* [TASK PROMPT]: Retype the rows below exactly, from the line with "Open the Two-factor authentication menu item" up to and including the line with "coord(149,12)".

══ SOURCE MATERIAL ══

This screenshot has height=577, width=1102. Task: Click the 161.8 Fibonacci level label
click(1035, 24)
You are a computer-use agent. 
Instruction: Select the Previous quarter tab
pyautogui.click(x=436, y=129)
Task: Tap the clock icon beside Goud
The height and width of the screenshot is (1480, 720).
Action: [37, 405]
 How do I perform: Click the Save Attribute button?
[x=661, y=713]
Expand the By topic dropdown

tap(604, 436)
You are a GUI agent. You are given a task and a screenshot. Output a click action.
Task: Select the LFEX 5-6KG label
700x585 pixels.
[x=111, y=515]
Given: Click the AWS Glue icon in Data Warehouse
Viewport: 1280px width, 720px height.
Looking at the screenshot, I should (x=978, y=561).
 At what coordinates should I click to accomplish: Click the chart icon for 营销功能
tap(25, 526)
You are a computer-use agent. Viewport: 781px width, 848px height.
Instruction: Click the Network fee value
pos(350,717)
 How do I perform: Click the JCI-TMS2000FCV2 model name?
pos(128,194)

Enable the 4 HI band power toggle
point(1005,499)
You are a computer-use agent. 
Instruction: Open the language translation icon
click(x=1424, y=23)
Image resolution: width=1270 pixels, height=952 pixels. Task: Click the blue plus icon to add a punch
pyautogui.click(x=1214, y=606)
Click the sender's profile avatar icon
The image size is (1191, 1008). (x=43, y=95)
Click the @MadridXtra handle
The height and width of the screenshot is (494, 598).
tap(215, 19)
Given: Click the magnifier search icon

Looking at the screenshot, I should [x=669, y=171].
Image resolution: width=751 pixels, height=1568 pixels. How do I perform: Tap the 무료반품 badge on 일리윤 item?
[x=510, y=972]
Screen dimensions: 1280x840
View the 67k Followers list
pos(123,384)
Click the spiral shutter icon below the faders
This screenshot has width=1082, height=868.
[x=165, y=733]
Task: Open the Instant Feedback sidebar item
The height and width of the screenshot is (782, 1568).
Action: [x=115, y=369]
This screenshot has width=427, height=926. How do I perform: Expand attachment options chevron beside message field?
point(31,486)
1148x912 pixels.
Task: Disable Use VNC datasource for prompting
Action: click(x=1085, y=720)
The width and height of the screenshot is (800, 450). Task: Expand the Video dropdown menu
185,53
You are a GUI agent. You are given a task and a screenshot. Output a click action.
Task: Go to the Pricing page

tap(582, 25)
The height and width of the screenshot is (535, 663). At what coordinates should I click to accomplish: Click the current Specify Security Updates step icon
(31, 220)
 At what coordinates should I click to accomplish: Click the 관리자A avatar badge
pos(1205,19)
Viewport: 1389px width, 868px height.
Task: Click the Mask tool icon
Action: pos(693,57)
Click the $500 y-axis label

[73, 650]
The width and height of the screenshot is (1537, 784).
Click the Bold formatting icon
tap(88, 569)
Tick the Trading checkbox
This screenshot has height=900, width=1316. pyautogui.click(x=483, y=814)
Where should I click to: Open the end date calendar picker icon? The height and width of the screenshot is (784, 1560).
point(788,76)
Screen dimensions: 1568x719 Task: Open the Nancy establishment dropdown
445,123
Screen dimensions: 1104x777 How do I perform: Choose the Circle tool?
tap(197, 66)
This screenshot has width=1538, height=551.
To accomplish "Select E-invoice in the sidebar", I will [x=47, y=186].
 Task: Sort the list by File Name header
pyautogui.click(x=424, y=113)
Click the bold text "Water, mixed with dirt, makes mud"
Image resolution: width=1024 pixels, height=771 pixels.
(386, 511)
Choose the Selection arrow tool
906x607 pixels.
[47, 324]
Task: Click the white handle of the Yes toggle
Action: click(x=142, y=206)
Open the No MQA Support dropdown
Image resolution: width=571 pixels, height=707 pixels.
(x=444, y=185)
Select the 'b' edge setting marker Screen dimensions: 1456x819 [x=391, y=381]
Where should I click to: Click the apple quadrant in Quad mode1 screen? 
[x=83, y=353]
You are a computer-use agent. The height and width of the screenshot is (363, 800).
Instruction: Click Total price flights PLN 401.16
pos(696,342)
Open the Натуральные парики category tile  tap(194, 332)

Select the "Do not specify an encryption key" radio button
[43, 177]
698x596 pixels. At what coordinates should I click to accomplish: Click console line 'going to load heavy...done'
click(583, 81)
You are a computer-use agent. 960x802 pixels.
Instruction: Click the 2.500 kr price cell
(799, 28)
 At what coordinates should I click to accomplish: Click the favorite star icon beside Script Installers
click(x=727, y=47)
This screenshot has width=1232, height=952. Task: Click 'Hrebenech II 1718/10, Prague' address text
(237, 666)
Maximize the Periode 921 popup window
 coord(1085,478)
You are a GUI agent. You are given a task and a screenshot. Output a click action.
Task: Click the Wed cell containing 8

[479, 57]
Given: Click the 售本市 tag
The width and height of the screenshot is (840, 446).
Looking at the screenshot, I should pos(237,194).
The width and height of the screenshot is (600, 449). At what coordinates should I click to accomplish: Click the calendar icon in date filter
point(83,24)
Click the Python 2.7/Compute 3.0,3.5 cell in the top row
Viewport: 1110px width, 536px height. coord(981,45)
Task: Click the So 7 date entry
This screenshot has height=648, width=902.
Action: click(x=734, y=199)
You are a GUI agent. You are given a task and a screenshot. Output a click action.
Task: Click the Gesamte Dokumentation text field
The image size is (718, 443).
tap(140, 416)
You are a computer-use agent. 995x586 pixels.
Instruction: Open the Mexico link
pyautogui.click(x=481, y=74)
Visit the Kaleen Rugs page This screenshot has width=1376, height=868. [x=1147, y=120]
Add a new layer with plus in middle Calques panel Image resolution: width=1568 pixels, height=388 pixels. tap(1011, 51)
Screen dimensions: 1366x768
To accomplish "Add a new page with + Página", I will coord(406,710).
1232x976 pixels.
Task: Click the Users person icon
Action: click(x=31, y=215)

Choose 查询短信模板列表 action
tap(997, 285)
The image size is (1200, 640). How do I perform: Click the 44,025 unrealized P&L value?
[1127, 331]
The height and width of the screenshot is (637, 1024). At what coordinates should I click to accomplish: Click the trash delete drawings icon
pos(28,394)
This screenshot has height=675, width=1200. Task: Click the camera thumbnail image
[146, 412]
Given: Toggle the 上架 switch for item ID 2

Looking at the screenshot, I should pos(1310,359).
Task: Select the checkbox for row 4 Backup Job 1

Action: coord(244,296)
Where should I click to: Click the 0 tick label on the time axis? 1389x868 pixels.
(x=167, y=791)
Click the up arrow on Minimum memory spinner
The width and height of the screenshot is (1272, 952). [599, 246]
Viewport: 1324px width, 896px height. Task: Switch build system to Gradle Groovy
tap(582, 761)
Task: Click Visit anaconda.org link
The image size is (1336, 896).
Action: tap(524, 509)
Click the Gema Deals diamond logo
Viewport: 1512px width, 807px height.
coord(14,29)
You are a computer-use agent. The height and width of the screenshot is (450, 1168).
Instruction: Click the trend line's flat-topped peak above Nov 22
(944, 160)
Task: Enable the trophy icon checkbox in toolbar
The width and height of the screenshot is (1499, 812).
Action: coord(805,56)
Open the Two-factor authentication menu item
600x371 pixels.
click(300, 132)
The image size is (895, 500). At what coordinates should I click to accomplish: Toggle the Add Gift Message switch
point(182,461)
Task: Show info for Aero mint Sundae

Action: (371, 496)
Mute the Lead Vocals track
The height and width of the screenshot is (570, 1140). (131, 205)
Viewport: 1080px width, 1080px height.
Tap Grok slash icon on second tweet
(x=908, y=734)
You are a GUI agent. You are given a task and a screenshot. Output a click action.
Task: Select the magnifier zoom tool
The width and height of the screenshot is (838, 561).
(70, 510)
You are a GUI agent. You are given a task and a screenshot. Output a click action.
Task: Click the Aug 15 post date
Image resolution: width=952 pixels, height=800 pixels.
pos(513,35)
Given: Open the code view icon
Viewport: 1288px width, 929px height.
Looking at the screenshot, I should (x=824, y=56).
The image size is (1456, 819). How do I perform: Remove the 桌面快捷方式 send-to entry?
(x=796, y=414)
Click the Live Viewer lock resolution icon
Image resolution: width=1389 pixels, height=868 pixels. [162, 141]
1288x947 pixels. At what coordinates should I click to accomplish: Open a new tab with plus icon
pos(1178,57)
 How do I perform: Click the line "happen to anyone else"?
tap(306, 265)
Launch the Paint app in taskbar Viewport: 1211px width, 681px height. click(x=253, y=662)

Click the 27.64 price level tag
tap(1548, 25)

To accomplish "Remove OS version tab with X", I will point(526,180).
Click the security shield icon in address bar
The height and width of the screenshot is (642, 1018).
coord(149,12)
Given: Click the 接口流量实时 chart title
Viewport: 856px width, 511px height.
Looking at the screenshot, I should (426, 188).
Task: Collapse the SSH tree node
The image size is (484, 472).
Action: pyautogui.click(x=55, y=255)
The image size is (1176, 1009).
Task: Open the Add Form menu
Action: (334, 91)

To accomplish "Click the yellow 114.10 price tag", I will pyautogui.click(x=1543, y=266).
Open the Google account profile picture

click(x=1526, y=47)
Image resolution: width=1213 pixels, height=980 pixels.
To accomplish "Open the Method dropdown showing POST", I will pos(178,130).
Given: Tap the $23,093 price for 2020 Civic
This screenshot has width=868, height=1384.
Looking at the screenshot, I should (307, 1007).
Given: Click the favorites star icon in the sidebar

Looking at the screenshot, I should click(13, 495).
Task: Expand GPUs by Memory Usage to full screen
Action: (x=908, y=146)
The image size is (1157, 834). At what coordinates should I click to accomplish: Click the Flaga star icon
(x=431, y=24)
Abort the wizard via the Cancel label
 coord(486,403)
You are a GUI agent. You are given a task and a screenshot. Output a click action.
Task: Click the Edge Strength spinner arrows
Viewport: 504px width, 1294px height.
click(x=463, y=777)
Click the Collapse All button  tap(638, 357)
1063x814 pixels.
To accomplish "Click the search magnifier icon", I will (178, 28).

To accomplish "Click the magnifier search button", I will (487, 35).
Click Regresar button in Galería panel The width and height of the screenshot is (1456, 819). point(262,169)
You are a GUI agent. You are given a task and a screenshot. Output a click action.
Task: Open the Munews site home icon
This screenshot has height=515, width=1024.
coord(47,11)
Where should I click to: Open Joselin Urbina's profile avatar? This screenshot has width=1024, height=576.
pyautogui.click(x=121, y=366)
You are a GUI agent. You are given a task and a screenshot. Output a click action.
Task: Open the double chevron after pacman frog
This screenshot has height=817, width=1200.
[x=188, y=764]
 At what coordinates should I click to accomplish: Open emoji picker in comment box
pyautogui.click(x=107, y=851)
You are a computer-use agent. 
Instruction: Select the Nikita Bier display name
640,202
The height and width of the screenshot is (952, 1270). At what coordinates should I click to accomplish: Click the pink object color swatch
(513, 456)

═══

* [RESULT OF THIS TASK]:
Open the Two-factor authentication menu item
600x371 pixels.
click(300, 132)
The image size is (895, 500). At what coordinates should I click to accomplish: Toggle the Add Gift Message switch
point(182,461)
Task: Show info for Aero mint Sundae

Action: (371, 496)
Mute the Lead Vocals track
The height and width of the screenshot is (570, 1140). (131, 205)
Viewport: 1080px width, 1080px height.
Tap Grok slash icon on second tweet
(x=908, y=734)
You are a GUI agent. You are given a task and a screenshot. Output a click action.
Task: Select the magnifier zoom tool
The width and height of the screenshot is (838, 561).
(70, 510)
You are a GUI agent. You are given a task and a screenshot. Output a click action.
Task: Click the Aug 15 post date
Image resolution: width=952 pixels, height=800 pixels.
pos(513,35)
Given: Open the code view icon
Viewport: 1288px width, 929px height.
Looking at the screenshot, I should (x=824, y=56).
The image size is (1456, 819). How do I perform: Remove the 桌面快捷方式 send-to entry?
(x=796, y=414)
Click the Live Viewer lock resolution icon
Image resolution: width=1389 pixels, height=868 pixels. [162, 141]
1288x947 pixels. At what coordinates should I click to accomplish: Open a new tab with plus icon
pos(1178,57)
 How do I perform: Click the line "happen to anyone else"?
tap(306, 265)
Launch the Paint app in taskbar Viewport: 1211px width, 681px height. click(x=253, y=662)

Click the 27.64 price level tag
tap(1548, 25)

To accomplish "Remove OS version tab with X", I will point(526,180).
Click the security shield icon in address bar
The height and width of the screenshot is (642, 1018).
coord(149,12)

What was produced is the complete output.